> _WHAT IS REQUIRED_:
Write out the stretch of lines below that begins at the line with "Widerrufsrecht für Gewerbetreibende" and ends at the line with "Natura 2000 (567, 47)", including both, exactly as given and nothing more.

> _MATERIAL FOR THE TASK_:
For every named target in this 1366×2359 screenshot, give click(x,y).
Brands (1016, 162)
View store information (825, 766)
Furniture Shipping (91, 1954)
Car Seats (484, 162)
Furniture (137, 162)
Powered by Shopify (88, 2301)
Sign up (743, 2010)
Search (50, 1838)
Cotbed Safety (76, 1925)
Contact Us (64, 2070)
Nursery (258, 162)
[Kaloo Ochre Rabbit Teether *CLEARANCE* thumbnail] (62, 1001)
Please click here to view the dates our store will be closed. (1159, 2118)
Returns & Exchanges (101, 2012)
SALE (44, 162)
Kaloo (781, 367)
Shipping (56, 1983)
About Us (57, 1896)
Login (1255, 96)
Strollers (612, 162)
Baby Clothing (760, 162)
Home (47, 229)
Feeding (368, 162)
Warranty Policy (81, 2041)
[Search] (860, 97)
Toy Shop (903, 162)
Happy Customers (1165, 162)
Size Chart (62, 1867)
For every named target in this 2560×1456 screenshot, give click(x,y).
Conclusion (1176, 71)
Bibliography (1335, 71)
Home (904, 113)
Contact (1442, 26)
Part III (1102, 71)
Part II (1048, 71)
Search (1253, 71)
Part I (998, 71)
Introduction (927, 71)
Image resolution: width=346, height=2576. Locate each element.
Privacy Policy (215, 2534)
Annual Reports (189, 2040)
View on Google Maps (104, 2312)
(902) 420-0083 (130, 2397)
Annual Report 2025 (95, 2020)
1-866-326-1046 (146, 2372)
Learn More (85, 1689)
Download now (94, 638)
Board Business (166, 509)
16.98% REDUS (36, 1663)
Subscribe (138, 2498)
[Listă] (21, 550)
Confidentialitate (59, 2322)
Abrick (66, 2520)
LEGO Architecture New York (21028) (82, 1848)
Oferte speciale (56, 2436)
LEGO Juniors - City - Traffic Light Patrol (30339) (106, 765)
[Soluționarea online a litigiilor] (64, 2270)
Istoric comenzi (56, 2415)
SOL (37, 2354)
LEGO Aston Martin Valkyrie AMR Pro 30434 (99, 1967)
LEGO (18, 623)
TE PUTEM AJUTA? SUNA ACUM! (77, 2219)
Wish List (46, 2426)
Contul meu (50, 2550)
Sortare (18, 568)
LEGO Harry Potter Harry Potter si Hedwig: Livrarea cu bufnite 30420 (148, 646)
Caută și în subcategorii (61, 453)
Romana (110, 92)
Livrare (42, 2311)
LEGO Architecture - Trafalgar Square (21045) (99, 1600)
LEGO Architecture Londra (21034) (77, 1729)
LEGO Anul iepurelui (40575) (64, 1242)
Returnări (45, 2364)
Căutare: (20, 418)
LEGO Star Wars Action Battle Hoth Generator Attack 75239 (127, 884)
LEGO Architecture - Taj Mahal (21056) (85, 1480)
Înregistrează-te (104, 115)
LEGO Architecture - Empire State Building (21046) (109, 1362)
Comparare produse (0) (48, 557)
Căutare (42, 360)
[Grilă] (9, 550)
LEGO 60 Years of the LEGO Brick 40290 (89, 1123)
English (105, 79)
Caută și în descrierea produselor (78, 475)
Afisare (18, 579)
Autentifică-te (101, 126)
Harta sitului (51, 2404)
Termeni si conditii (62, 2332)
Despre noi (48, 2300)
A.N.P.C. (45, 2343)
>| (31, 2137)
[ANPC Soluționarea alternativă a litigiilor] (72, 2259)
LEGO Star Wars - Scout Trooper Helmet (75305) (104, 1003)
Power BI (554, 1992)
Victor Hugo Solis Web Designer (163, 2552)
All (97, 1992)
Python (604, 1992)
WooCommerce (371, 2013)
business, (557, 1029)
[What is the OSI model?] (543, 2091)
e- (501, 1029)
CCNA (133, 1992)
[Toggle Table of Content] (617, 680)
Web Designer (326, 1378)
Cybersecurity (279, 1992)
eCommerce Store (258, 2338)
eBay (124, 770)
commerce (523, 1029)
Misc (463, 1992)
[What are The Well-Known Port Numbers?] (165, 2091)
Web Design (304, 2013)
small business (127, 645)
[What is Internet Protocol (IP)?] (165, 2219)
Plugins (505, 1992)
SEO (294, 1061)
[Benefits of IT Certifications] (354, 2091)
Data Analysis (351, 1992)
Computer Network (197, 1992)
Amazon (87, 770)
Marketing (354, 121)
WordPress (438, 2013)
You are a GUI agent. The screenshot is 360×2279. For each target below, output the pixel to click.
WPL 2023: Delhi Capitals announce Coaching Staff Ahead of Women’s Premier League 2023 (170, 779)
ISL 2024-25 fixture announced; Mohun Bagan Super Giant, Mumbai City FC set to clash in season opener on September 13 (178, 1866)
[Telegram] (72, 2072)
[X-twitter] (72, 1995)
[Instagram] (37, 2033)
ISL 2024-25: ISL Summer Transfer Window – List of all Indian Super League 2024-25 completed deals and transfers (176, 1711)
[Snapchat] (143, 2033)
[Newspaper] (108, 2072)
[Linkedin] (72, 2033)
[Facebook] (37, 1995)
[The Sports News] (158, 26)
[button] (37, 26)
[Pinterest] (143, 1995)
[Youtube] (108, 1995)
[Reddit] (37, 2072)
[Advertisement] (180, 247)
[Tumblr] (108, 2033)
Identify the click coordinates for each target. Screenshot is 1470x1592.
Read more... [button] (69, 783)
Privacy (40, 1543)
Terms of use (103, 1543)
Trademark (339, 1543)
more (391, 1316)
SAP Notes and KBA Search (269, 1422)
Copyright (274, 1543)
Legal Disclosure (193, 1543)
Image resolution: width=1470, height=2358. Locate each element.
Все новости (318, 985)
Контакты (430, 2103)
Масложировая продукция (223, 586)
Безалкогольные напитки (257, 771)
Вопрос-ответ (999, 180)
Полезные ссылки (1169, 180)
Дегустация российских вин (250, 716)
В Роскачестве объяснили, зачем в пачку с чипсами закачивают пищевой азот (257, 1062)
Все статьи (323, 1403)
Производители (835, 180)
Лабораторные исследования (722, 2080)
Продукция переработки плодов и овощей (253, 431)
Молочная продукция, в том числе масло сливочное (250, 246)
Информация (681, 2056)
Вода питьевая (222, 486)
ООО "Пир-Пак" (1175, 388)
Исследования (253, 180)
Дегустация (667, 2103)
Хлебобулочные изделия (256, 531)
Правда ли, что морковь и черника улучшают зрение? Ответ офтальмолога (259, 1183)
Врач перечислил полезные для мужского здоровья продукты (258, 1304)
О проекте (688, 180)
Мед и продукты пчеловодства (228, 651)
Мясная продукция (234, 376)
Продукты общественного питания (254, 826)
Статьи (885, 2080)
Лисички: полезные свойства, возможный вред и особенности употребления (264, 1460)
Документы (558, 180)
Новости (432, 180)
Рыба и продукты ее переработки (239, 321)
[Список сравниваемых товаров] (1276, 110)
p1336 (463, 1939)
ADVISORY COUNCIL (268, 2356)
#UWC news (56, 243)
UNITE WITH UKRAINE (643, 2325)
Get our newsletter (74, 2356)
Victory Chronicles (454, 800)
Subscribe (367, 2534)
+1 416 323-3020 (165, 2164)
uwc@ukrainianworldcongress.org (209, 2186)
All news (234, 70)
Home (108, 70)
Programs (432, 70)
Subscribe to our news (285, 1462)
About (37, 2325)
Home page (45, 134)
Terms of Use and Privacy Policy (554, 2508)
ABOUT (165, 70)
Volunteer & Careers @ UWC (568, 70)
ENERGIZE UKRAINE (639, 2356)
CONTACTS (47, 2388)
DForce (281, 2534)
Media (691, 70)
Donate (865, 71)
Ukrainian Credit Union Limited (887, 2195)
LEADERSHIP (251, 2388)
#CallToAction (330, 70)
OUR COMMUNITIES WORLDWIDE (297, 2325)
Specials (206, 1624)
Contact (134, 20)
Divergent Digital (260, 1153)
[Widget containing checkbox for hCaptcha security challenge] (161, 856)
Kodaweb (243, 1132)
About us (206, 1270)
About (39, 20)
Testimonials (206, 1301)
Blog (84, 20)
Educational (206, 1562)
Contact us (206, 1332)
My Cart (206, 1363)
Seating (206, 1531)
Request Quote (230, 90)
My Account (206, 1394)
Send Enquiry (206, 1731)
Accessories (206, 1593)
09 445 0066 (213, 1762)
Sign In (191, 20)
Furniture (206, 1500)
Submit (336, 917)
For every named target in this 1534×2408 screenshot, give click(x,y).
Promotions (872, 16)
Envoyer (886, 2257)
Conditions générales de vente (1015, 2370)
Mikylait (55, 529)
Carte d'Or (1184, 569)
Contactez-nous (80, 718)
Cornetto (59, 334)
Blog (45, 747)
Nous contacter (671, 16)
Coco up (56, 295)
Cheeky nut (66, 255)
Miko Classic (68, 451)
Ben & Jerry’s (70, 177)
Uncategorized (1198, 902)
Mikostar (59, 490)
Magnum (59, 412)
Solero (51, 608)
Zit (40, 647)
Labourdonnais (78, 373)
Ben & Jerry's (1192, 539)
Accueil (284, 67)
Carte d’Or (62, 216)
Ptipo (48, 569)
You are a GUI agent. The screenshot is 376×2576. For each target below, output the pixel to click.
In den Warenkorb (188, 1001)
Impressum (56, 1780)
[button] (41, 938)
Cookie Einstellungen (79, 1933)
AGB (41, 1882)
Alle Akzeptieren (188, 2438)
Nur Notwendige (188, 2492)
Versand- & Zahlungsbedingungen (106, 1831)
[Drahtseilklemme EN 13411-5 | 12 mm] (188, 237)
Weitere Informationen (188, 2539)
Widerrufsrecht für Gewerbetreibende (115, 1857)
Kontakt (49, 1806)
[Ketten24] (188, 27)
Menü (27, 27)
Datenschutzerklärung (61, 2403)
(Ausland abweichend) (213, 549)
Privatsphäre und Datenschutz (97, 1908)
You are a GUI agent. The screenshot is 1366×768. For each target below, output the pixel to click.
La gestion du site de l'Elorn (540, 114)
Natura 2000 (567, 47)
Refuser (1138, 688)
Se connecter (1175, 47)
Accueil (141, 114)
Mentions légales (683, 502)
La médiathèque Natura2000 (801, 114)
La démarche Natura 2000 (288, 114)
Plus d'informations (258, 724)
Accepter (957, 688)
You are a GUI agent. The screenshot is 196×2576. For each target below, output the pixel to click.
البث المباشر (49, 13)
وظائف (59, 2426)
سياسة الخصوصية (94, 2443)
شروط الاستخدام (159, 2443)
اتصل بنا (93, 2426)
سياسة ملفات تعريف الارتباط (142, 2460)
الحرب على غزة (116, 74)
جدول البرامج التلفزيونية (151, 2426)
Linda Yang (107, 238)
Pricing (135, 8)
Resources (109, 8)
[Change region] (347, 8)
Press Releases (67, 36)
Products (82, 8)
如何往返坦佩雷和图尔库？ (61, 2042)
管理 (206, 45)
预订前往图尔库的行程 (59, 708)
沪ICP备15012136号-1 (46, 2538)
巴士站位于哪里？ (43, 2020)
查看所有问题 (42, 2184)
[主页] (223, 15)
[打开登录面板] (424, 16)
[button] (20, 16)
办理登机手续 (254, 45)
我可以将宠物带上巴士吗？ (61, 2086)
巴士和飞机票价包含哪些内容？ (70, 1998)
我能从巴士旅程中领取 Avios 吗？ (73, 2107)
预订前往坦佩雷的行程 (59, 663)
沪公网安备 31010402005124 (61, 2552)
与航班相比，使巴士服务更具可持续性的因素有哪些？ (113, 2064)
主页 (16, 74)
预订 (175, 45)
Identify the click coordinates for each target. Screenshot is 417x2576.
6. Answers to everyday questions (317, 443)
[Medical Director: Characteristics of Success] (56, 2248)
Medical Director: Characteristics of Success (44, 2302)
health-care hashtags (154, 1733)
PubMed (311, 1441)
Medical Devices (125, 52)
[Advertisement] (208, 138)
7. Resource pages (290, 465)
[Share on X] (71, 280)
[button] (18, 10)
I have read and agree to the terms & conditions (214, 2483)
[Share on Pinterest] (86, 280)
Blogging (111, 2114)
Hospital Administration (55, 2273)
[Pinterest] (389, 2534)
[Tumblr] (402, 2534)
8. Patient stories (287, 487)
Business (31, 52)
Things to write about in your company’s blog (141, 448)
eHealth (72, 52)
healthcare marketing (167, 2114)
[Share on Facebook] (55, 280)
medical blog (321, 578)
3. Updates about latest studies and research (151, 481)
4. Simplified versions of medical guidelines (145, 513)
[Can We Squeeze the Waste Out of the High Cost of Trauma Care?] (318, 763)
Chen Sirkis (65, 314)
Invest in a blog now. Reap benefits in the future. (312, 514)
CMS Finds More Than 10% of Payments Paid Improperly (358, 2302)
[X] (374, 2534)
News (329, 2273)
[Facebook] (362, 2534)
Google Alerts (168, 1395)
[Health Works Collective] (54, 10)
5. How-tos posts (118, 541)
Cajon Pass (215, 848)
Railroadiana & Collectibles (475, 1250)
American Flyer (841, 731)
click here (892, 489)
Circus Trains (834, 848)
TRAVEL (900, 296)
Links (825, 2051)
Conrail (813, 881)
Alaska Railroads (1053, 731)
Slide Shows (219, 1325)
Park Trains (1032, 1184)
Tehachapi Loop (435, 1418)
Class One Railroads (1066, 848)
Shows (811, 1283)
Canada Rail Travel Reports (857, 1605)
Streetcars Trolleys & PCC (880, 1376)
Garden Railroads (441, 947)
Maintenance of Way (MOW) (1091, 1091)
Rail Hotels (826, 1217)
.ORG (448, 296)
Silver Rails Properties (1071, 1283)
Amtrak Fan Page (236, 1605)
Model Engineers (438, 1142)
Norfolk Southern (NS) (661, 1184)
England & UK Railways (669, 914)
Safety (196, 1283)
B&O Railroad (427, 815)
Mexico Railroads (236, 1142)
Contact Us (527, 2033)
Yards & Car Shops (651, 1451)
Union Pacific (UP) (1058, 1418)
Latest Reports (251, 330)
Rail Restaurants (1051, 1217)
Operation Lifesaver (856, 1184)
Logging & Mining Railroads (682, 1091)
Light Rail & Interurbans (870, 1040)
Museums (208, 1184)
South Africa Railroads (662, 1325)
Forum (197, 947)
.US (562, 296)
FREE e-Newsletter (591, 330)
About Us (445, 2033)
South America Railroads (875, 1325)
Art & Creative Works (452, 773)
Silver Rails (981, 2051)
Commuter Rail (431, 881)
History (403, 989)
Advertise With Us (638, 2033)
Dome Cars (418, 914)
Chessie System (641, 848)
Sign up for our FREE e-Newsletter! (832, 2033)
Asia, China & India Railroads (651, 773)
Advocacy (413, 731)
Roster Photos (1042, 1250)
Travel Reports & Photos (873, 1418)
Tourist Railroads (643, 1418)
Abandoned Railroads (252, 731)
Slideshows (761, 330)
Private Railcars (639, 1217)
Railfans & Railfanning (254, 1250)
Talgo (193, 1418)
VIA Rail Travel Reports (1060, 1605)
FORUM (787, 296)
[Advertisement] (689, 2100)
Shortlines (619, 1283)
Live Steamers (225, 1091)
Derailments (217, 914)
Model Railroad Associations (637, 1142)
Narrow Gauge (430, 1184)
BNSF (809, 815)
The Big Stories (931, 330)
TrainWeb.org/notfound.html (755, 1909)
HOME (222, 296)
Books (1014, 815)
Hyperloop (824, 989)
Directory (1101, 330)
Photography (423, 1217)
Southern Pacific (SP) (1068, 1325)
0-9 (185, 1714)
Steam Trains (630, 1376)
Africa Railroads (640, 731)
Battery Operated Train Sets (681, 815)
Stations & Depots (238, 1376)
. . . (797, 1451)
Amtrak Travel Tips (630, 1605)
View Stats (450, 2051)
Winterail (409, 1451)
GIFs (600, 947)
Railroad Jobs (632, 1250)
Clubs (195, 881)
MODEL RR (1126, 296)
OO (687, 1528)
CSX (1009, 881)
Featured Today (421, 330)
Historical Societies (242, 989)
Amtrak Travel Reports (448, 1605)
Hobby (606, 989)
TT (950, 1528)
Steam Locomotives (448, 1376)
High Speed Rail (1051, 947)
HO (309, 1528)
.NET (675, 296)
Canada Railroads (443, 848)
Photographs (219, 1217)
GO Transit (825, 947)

> _OUTPUT_:
Widerrufsrecht für Gewerbetreibende (115, 1857)
Kontakt (49, 1806)
[Ketten24] (188, 27)
Menü (27, 27)
Datenschutzerklärung (61, 2403)
(Ausland abweichend) (213, 549)
Privatsphäre und Datenschutz (97, 1908)
You are a GUI agent. The screenshot is 1366×768. For each target below, output the pixel to click.
La gestion du site de l'Elorn (540, 114)
Natura 2000 (567, 47)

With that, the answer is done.